The person sitting next to you in class or in the cubicle across from you might be suffering from a severe eating disorder. How do I know? Because that person suffering was me.

This year’s NEDAwareness Week theme, “I Had No idea,” was also a consistent theme in the story of my eating disorder. “I had no idea, McCall,” the phrase I heard on repeat when I finally emerged from the eating disorder closet.
Most people (my former self included) have this notion that eating disorders can be seen through severe weight loss or noticed through frequent trips to the bathroom. While these are both very real signs of eating disorders, they do not represent the whole truth.  So when I told friends and family about my eating disorder they usually responded in shock, “What?  You? But I always thought you had it all together.” And there lies the problem: on the outside I appeared ‘healthy’ and ‘together,’ but inside I was slowly killing myself to find perfection.

For nearly 15-years, I struggled in complete silence.
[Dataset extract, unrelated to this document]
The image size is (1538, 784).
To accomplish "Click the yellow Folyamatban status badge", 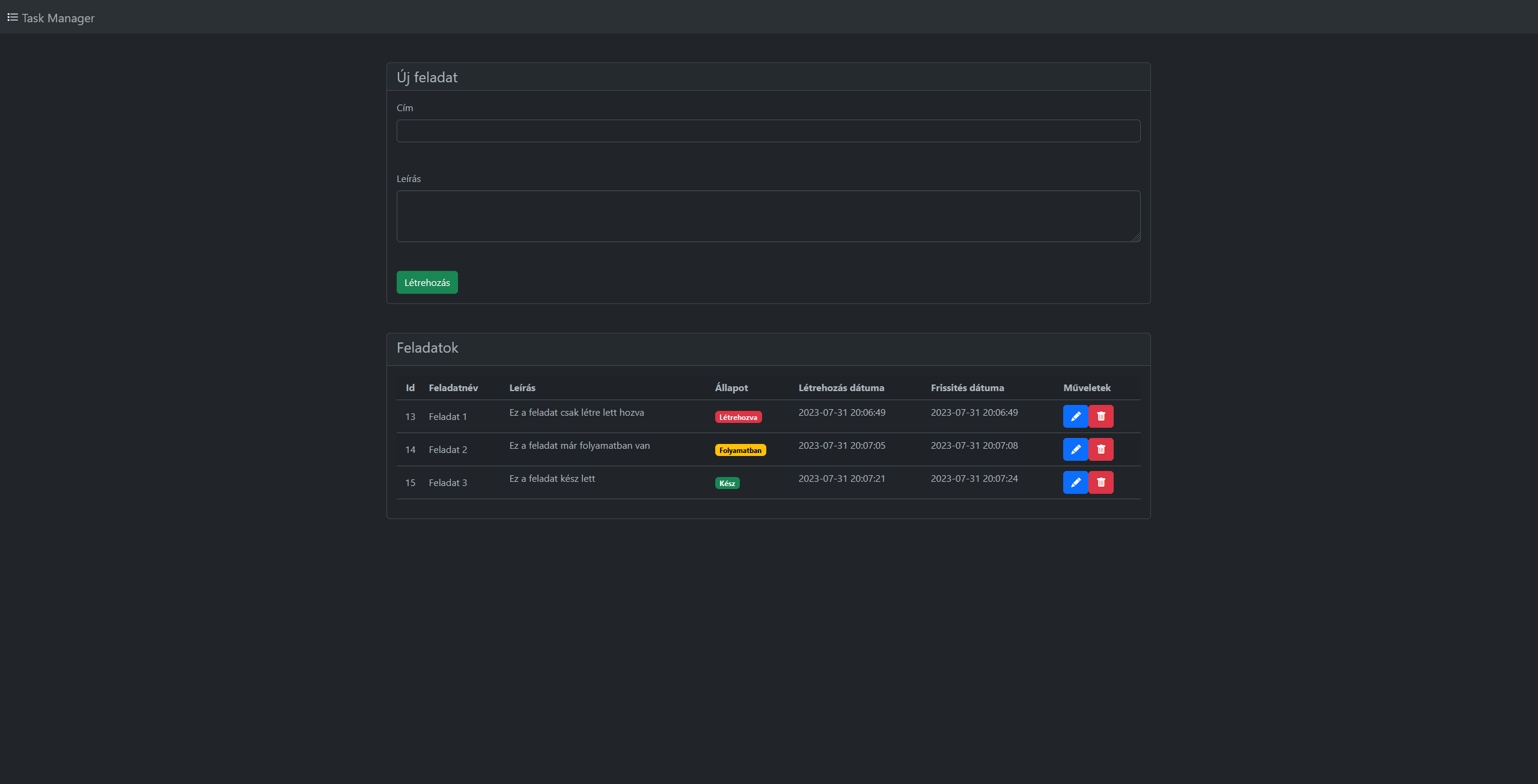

Too ashamed to ask for help because I did not fit what I thought an eating disorder was. My symptoms violently bounced between anorexia and bulimia and I became a master at hiding them. My eating disorder could not be perfectly boxed into a diagnostic code, which made it easy for my ED voice to always tell me, “See, you’re not that bad. You aren’t underweight and you don’t purge that much.”

In 2009, I finally told a friend about my diet pill addiction. Despite my efforts to convince her that my problem was not ‘that bad,’ she saw otherwise and guided me to help. After a year of outpatient therapy, it was clear I needed a higher level of care. But even when I arrived on the steps of the Carolina House, I was still convinced that I was not that bad and that I had made a huge mistake. I was positive my therapist would tell me I was not that sick, but of course she did not. Instead, she consistently reminded me just how sick I was and that I needed and deserved treatment.
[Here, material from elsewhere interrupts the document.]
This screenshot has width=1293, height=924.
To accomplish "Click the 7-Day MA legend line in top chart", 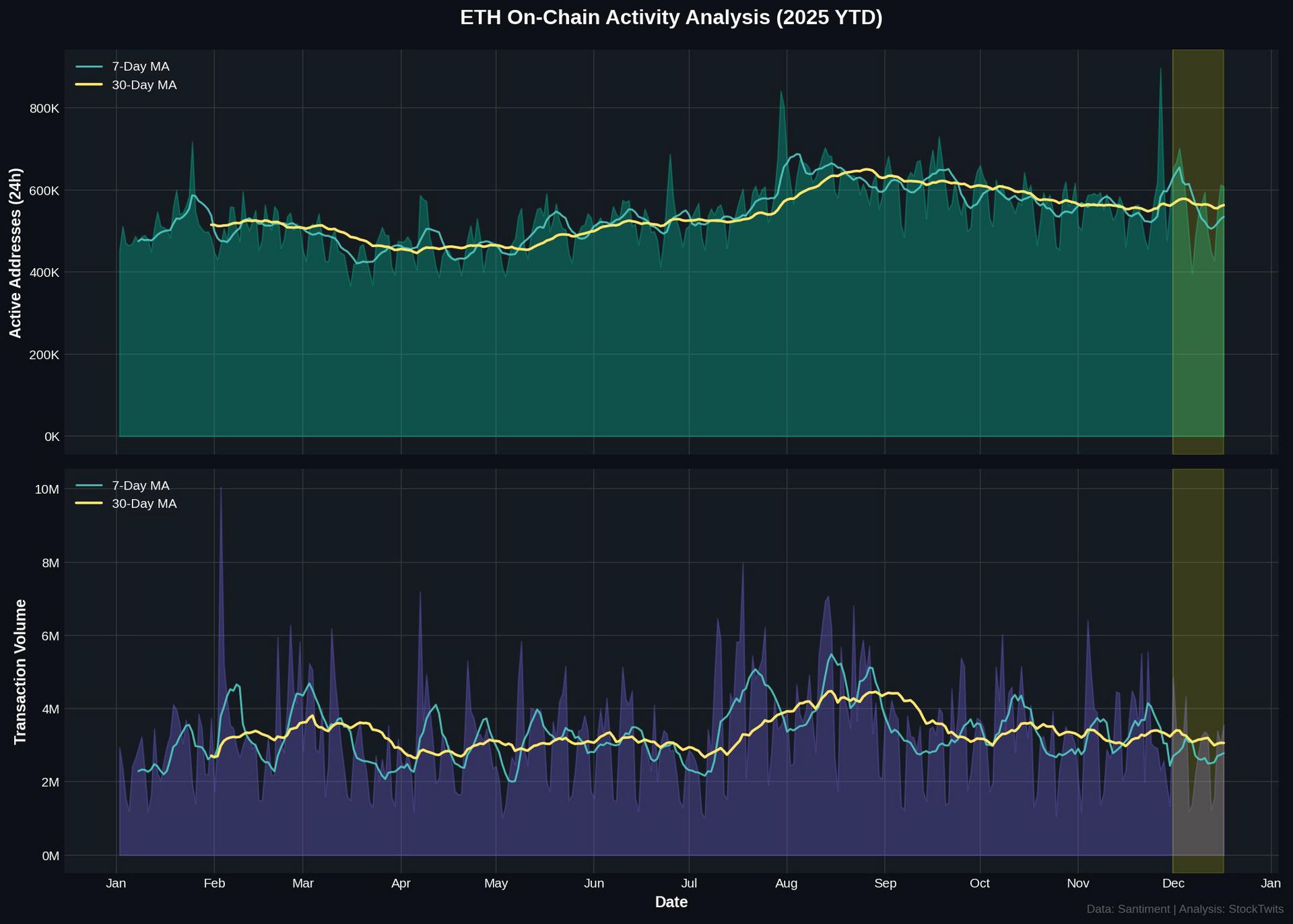I will pyautogui.click(x=89, y=67).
Today, I have made it my life’s work and mission to let others know that they do not need to fit perfectly into a diagnostic code to warrant help and treatment. Southern Smash was founded to smash the notion that scales do not measure our worth, but it was also created to educate the public that scales do not always indicate just how sick one might be.

My eating disorder silenced me for half my life and I will spend the rest of my life educating on the dangers of this silent epidemic that is plaguing our country. Our society is obsessed with the thin ideal and upholds these unhealthy behaviors as ways to reach this unattainable standard of perfection. Countless individuals have heard my story, read my blog or attended a Southern Smash event, and inevitably had their eyes opened to not just the illness but also their own unhealthy relationship with food and body.

Southern Smash is thankful for our partnership with NEDA, not only during NEDAwareness week, but year round. We will continue to educate until one day “I had no idea” is replaced with full awareness and understanding of this complex disease. If you are suffering in any way, help and support are out there and I promise they will not turn you away for being ‘not that bad.’